The role of the Place Matters team is especially important in New Mexico because the state has a centralized, statewide health department—rather than county- or municipal-based health departments—which makes community-based health planning, assessment and action at the local level critical, say Place Matters team members.

A key partner of the Place Matters team is the McKinley Community Health Alliance, formed in 1998. The alliance includes more than 100 citizen activists, educators, human service providers and health-care workers throughout McKinley County and the neighboring region. Members represent the wide diversity of the area, including the Navajo Nation and the Zuni Pueblo. The Council defines “health” very broadly and believes that health concerns of the area—as related to education, economics, environment and access to appropriate human services—are best addressed collaboratively.

Ophelia Reeder, the health alliance coordinator, said issues the alliance has been addressing include payday lending and capping interest rates to help put an end to the debt cycle in McKinley County among too many residents, as well as ending substance abuse and tobacco use.

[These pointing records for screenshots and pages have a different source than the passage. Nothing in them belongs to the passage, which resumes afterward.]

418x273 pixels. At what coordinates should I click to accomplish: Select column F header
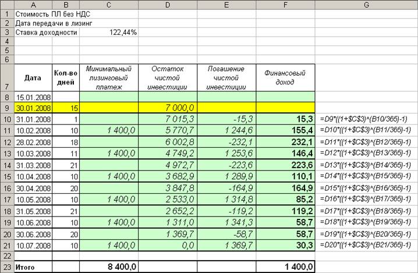[x=285, y=5]
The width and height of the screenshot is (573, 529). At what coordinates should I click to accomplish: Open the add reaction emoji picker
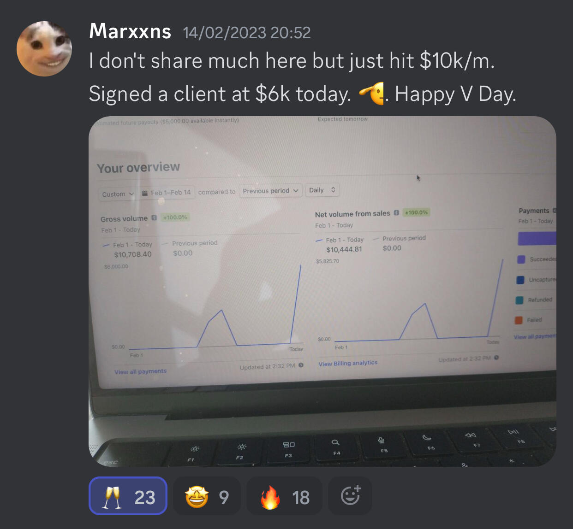tap(350, 496)
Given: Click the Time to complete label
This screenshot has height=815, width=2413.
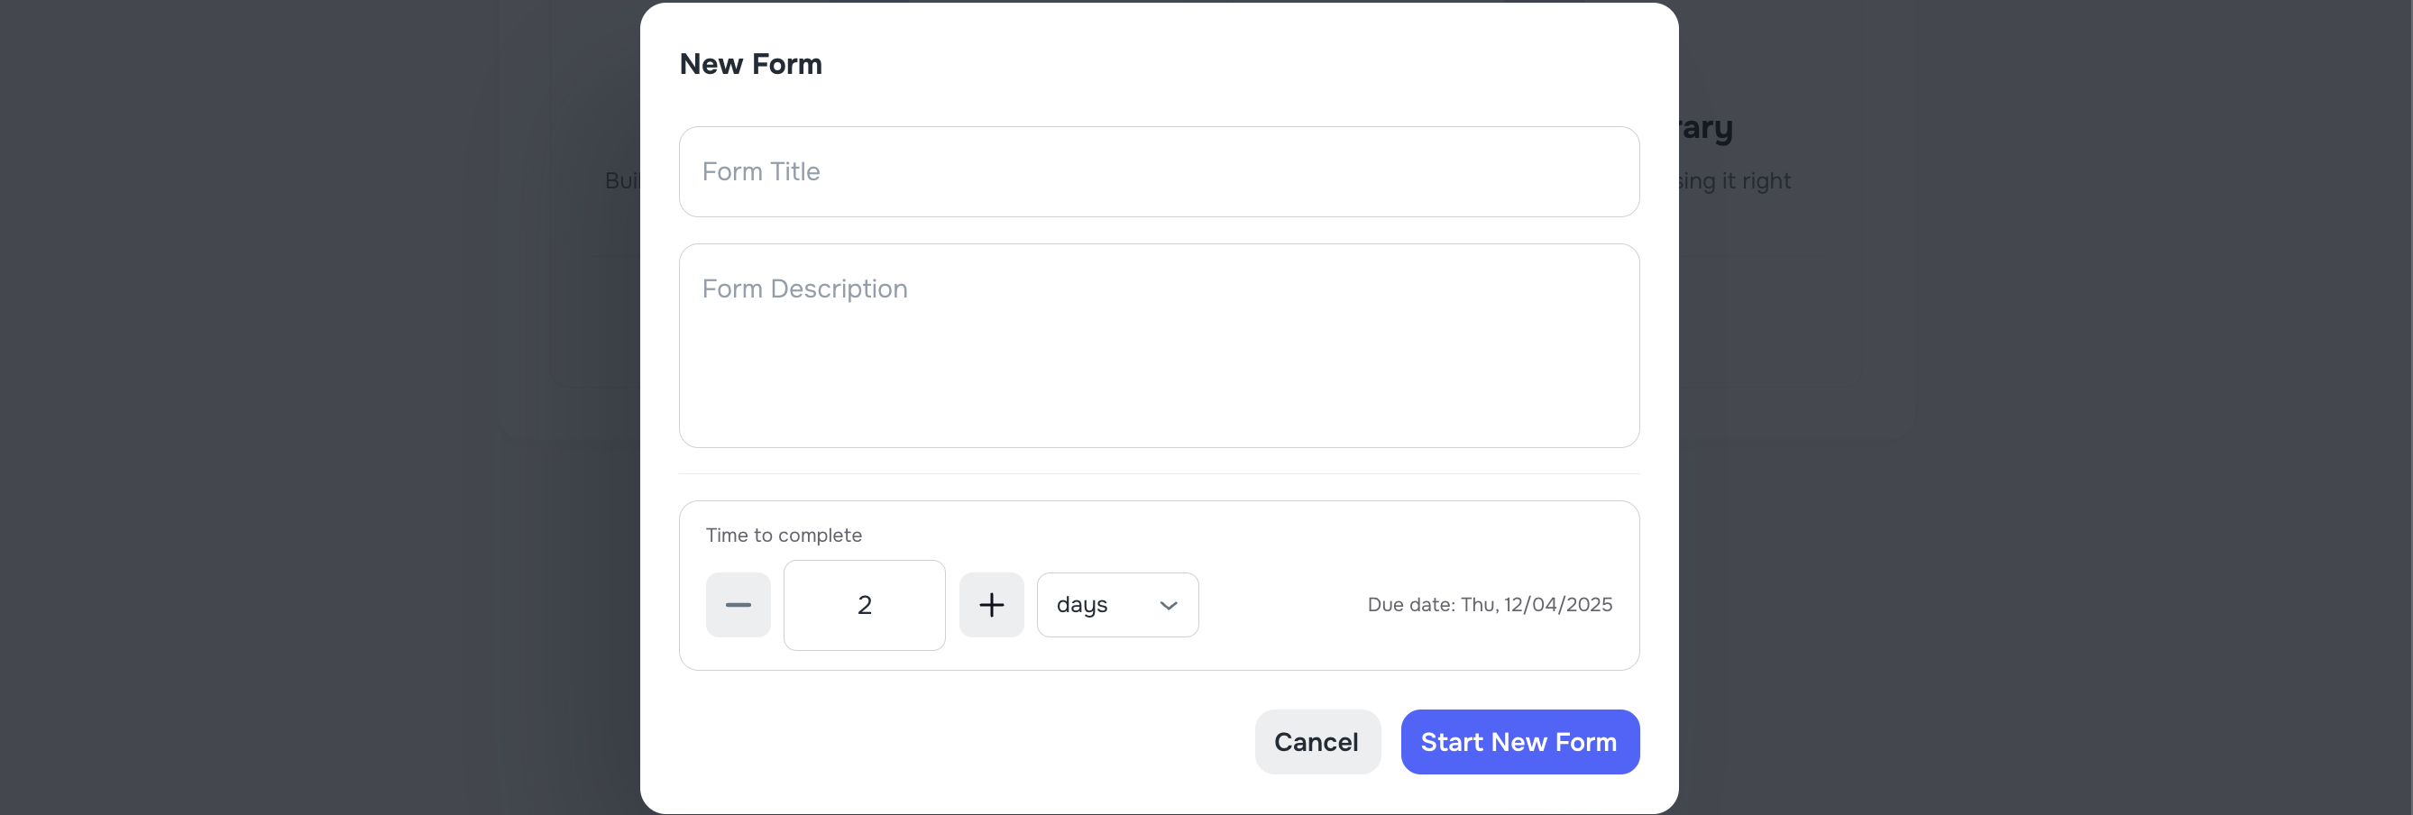Looking at the screenshot, I should pyautogui.click(x=783, y=535).
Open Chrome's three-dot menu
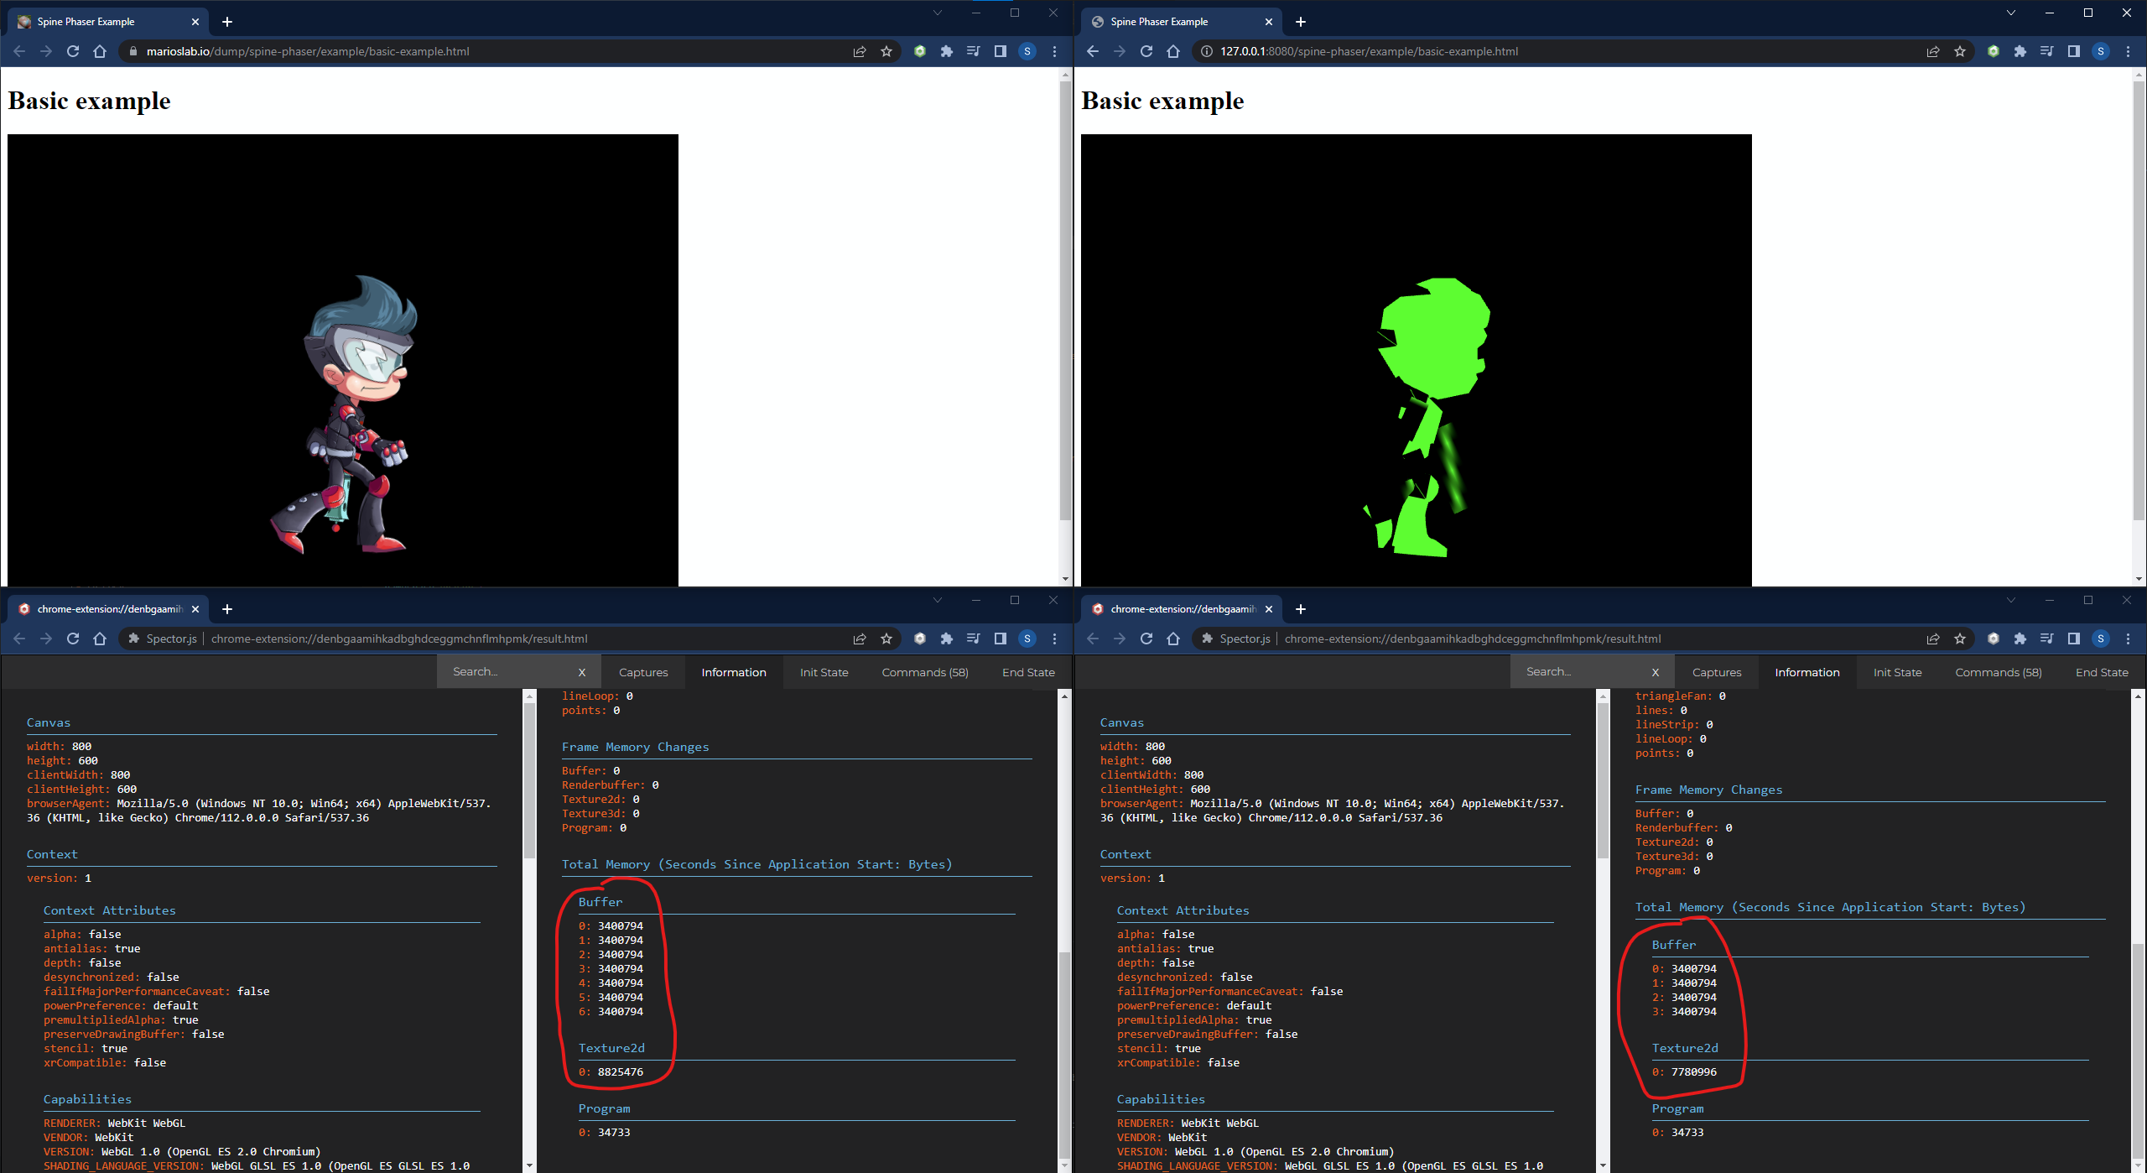This screenshot has height=1173, width=2147. [x=1054, y=51]
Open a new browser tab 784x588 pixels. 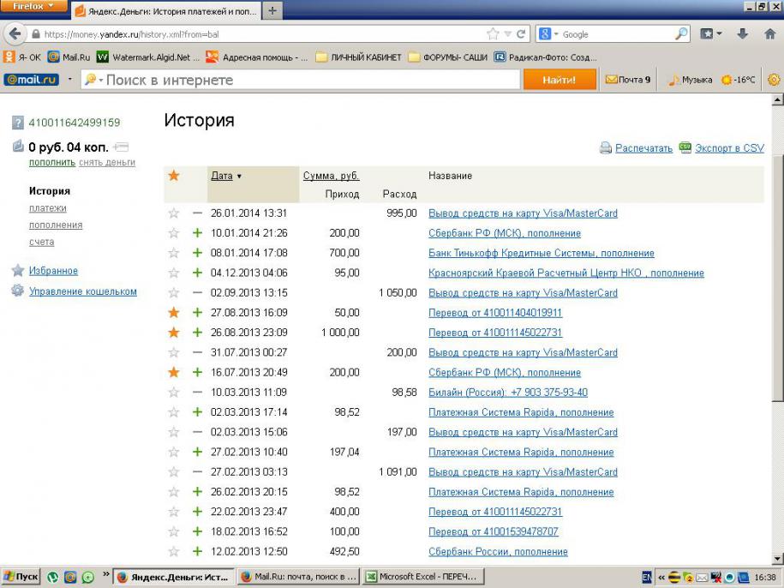pos(272,11)
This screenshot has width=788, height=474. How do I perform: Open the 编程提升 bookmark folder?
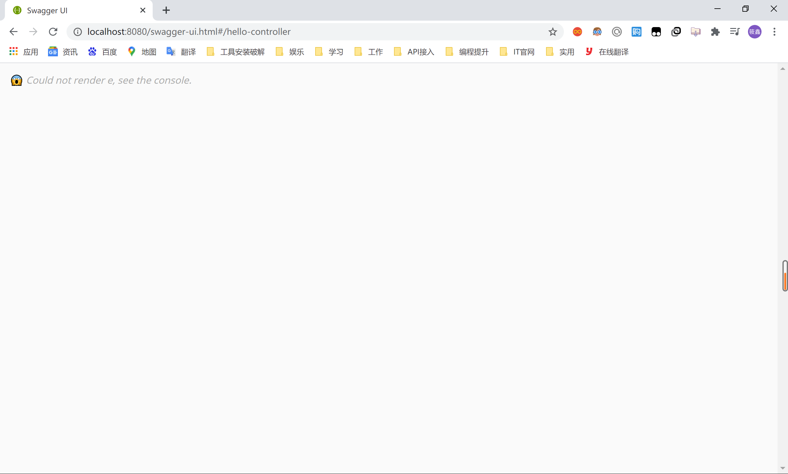tap(467, 52)
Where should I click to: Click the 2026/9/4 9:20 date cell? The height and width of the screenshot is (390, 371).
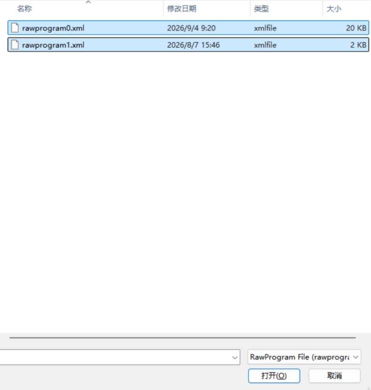tap(191, 28)
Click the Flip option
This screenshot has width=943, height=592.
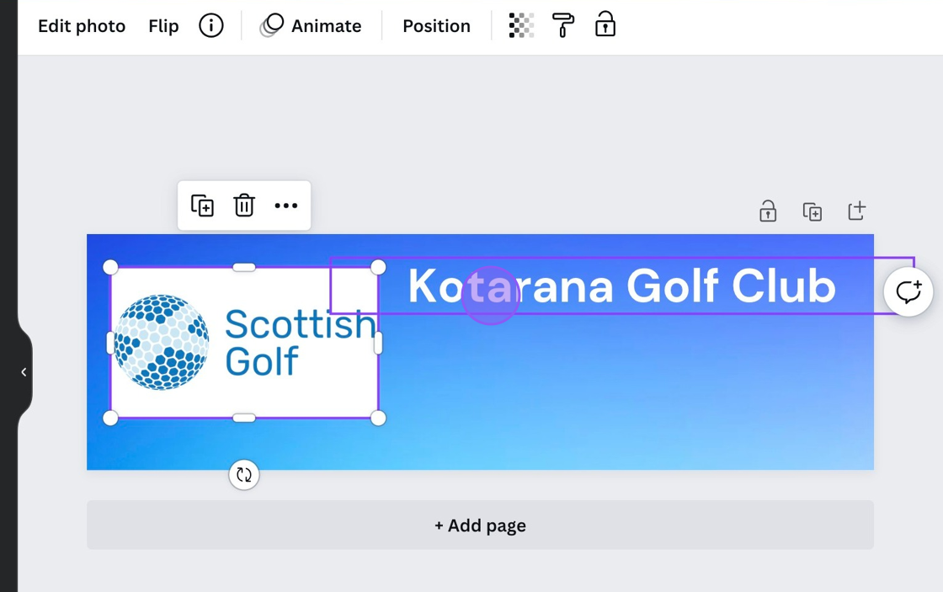163,26
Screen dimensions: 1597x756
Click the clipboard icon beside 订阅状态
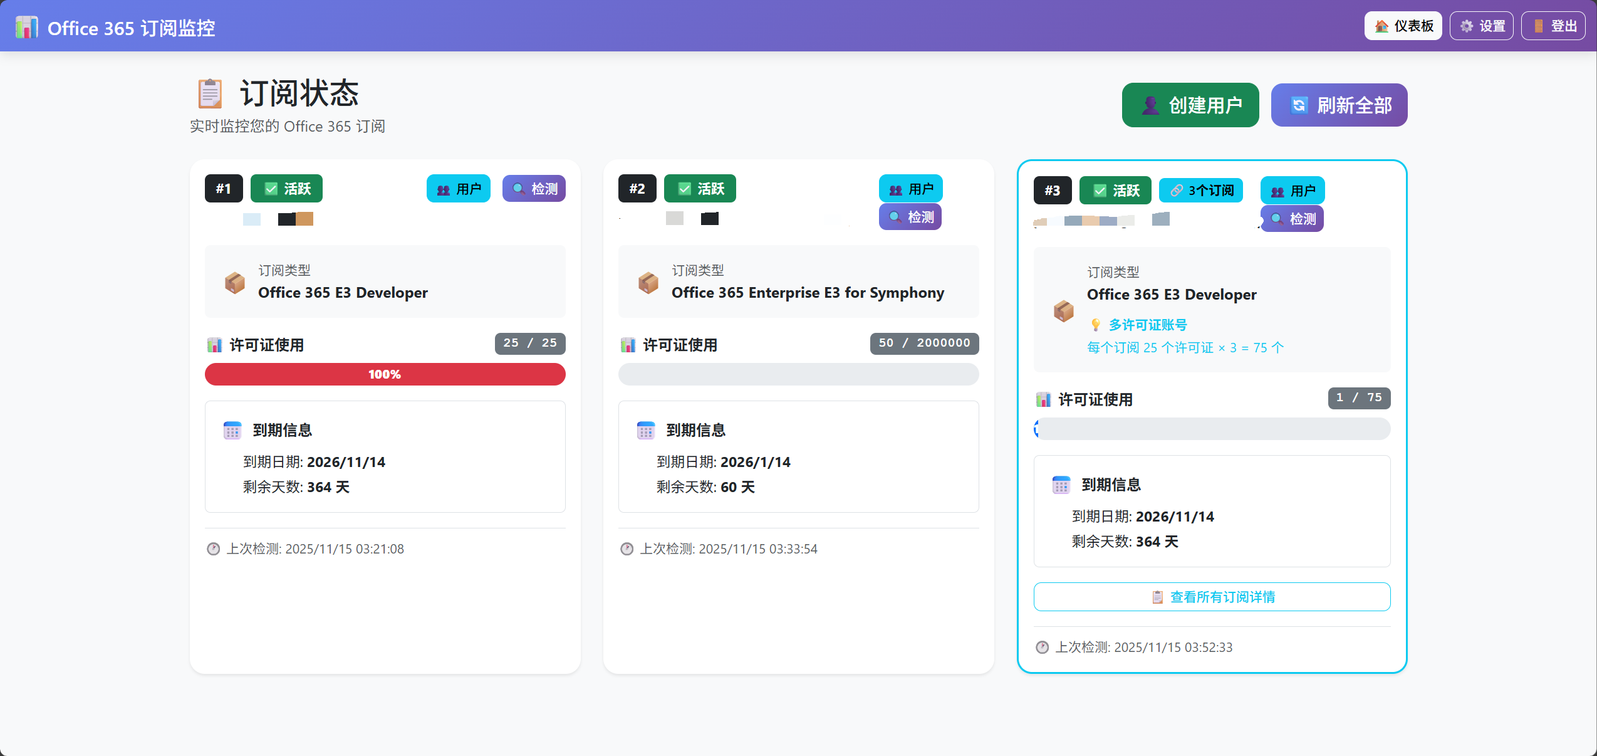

The health impact assessment (HIA) is pending based on a review of the Navajo Nation Human Research Review Board, but the team expects to be able to begin by next year, according to  Johnson. The four issues the HIA will look at include environmental pollution, environmental contamination, displacement and relocation. Johnsons said that they’ll be trying to capture the potential changes in mental health, as well as people’s physical health. They will also look at community efficacy, meaning peoples’ hopefulness, people’s trusting relationships and sense of discouragement.

Philmer Bluehouse, the Place Matters team’s community liaison who has both a criminal justice background and is a traditional medicine practitioner, is involved in several ways, including working with groups that rely on herbs for their traditional medicine work that were likely contaminated by the 1979 mining accident. Bluehouse said Navajo healing involves analyzing data and information, and then putting it into motion and making something substantive.

My experience in this whole process has been really enlightening,” he said. “I grew up being taught traditional knowledge and I used it every day. And when we told the people of Red Water Pond how this process were going to work, I felt that we were re-empowering the community to move forward, using their indigenous knowledge.”

Johnson said that, as a white person working in a predominantly Native American community, it’s important to be an ally, build trust within the community and generally keep himself teachable.

“There is a way to come together with traditional and Western values and practices, and I think that’s what we’re working to figure really heal the community,” he said. And once we begin to deal with the impact of the uranium skill in all the various ways we need to, we’ll be able to pursue other critical health issues as well.”

Another critical outcome, said Reeder, is that “we’re having a reawakening of the younger generations really wanting to learn about their cultures, so this process also gives those of us who are in the younger generation the ability to really understand what some of the cultural aspects are. Before they were really ambiguous, but now, we’ve been able to paint the picture a lot clearer.”